Copy the text lines of the data below word for word, leaving out the pictures.

**Information given:**
-=-=-=-=-

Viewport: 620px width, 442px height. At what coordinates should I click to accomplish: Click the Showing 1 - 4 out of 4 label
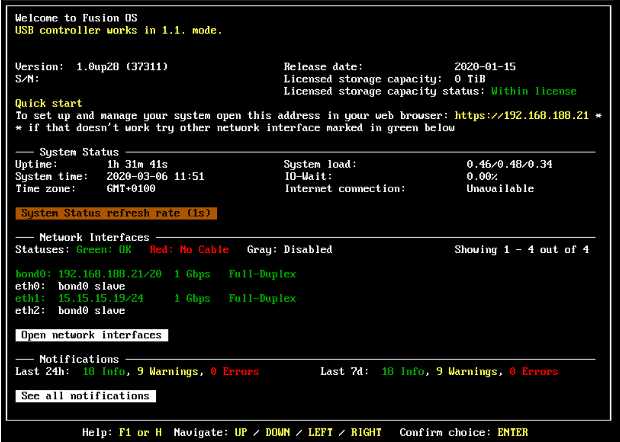tap(521, 249)
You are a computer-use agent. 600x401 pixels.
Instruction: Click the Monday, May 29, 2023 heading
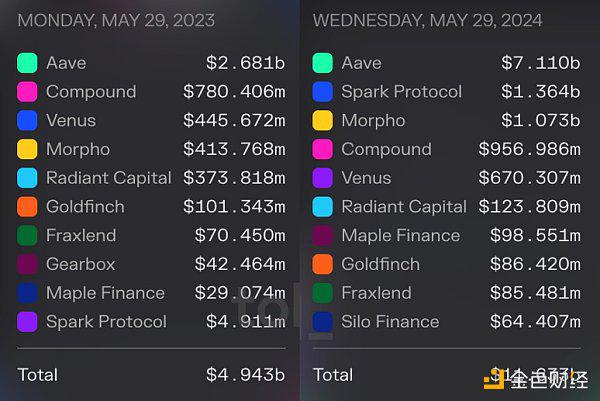[116, 20]
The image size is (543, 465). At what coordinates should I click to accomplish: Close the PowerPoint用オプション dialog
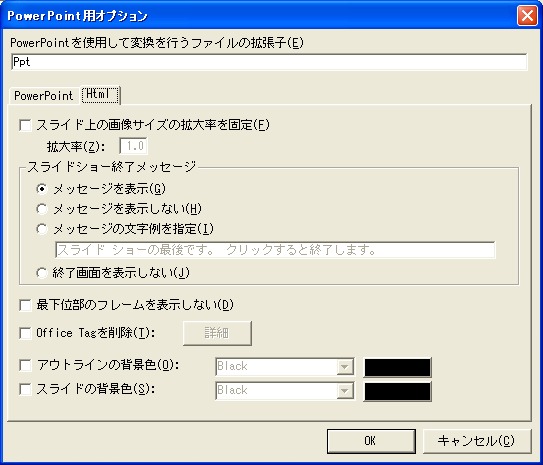click(527, 16)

-=-=-=-=-

**Response for this exercise:**
Viewport: 620px width, 442px height. At what coordinates should I click to accomplish: Click the Showing 1 - 4 out of 4 label
tap(521, 249)
You are a computer-use agent. 600x401 pixels.
Instruction: Click the Monday, May 29, 2023 heading
[116, 20]
The image size is (543, 465). At what coordinates should I click to accomplish: Close the PowerPoint用オプション dialog
click(527, 16)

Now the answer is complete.